Material for this task -
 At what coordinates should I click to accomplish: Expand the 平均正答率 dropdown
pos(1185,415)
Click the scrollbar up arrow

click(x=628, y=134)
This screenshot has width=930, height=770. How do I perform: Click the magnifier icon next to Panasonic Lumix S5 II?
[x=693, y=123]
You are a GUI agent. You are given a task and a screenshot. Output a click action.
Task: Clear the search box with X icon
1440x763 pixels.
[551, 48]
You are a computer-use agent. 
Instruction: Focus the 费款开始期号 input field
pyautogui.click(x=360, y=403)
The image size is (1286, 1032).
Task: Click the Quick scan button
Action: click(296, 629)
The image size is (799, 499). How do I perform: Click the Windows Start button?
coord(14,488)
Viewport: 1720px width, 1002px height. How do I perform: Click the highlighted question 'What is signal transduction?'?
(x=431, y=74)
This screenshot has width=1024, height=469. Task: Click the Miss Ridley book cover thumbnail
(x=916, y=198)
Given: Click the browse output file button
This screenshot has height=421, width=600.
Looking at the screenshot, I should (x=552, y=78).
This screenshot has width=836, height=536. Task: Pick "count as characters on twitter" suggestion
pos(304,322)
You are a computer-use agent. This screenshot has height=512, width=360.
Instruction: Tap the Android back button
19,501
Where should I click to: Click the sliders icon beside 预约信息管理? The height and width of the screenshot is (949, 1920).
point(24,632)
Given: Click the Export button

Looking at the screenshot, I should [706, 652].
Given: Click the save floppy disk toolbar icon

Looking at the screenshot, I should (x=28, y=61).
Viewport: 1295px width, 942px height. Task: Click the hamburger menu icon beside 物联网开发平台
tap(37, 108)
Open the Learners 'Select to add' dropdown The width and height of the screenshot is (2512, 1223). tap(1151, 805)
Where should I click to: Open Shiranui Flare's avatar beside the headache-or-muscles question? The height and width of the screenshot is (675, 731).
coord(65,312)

Try it -
Starting at the line with "Where should I click to: Open", print each remaining line of the listing above exactly as it appears.

Answer box -
Where should I click to: Open Shiranui Flare's avatar beside the headache-or-muscles question? The height and width of the screenshot is (675, 731).
coord(65,312)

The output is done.